Task goal:
Starting at the line below that contains "This screenshot has height=1342, width=1342." and ending at the line that contains "Instruction: Click Description", retype each line exactly as it stands, but omit the pictures.

Data excerpts:
━━━━━━
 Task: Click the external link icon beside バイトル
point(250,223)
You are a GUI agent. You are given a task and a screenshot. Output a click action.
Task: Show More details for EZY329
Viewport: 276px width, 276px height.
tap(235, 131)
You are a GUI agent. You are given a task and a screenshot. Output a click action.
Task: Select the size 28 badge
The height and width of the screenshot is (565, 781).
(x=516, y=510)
━━━━━━
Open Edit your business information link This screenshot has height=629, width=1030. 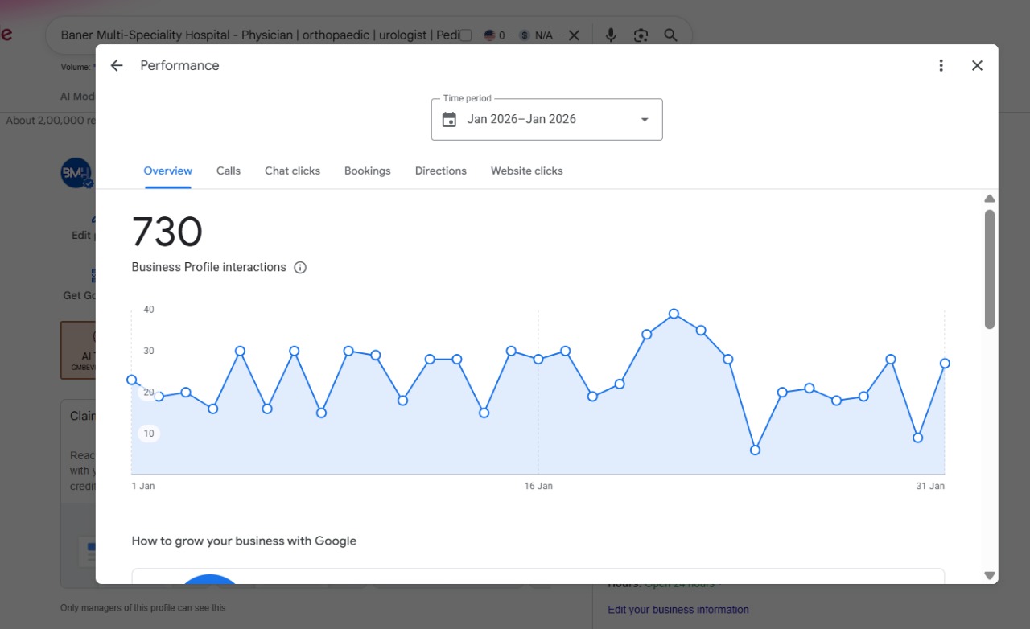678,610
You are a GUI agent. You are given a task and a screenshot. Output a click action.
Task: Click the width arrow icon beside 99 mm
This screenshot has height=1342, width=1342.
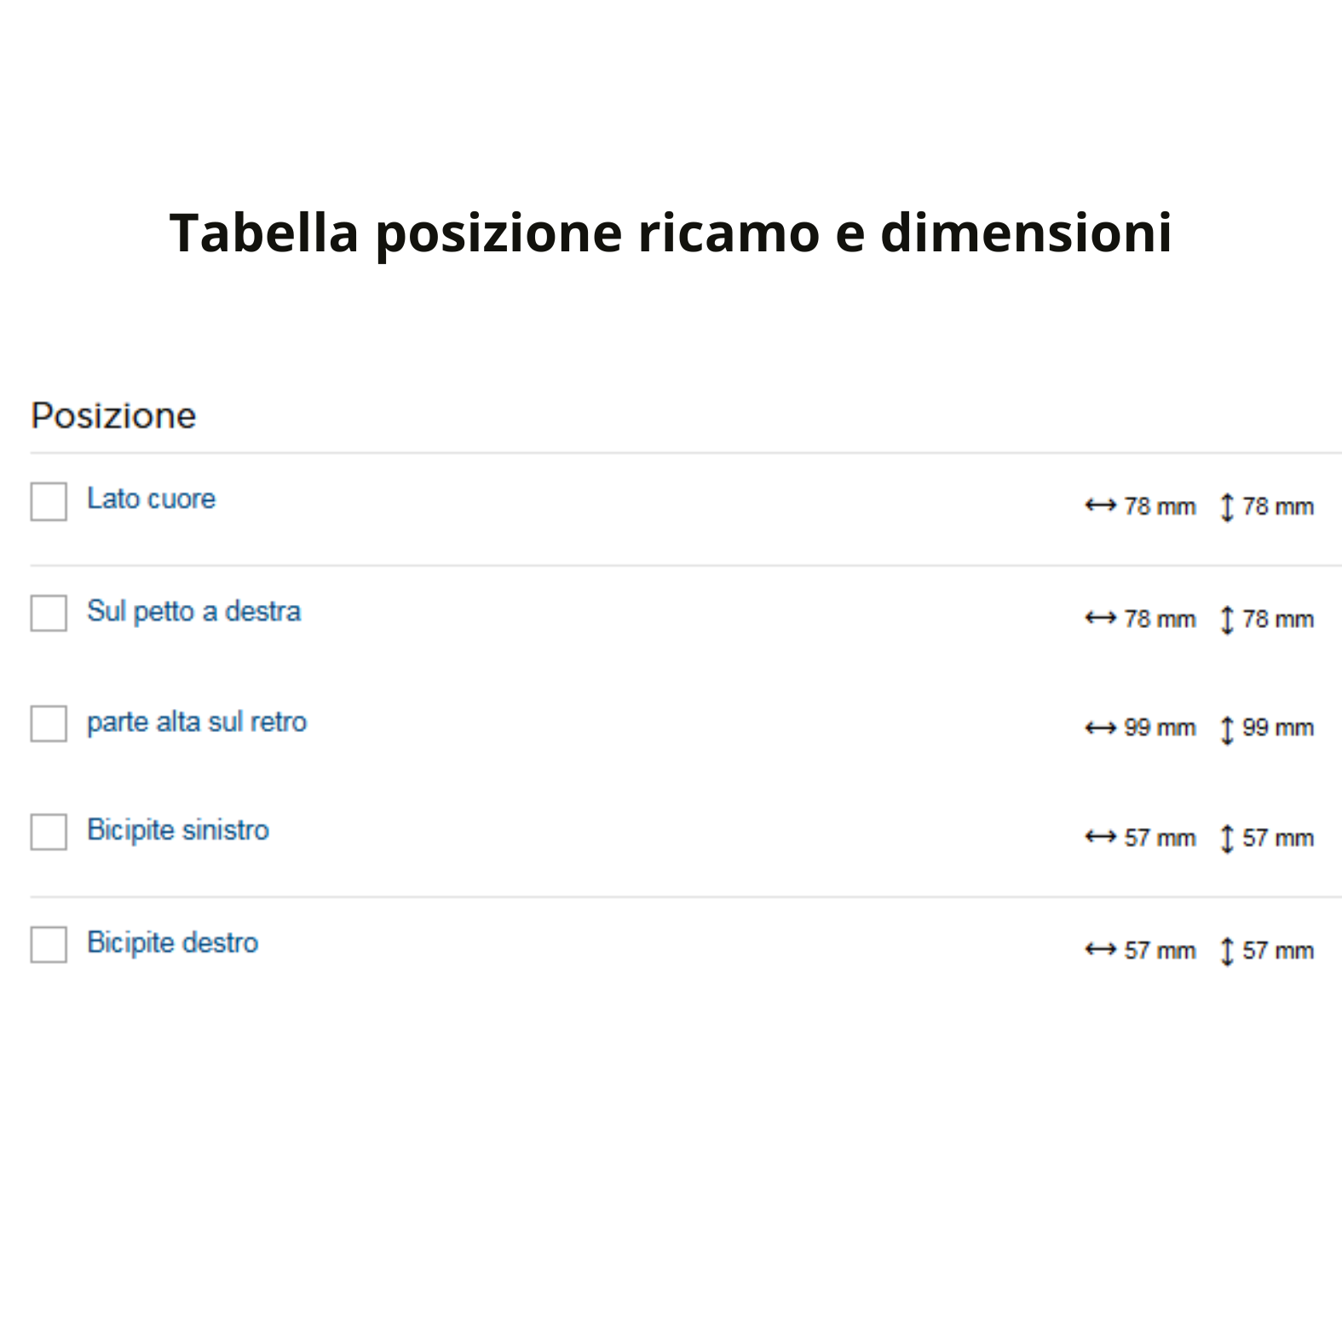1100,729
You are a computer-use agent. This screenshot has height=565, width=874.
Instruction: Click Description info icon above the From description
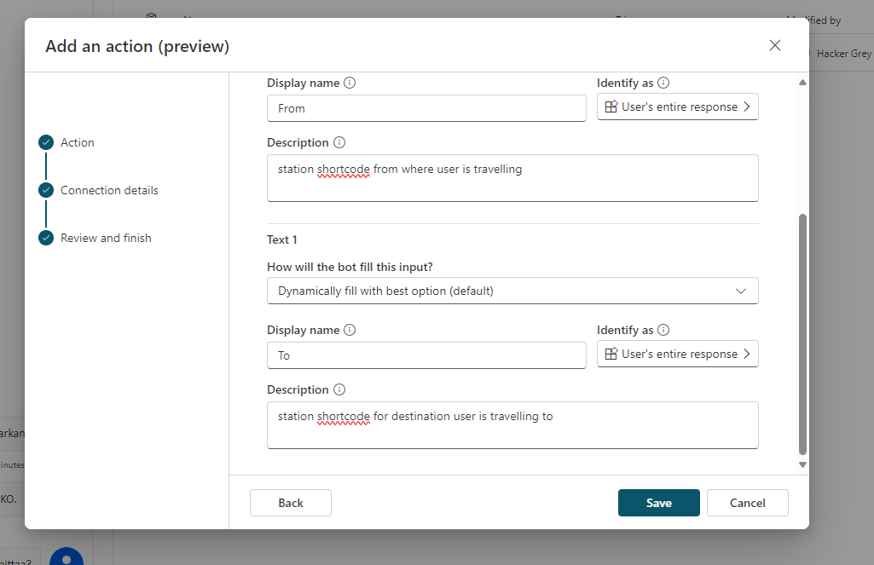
━━━━━━
Task output:
This screenshot has height=1342, width=1342.
1100,729
You are a computer-use agent. This screenshot has height=565, width=874.
Instruction: Click Description info icon above the From description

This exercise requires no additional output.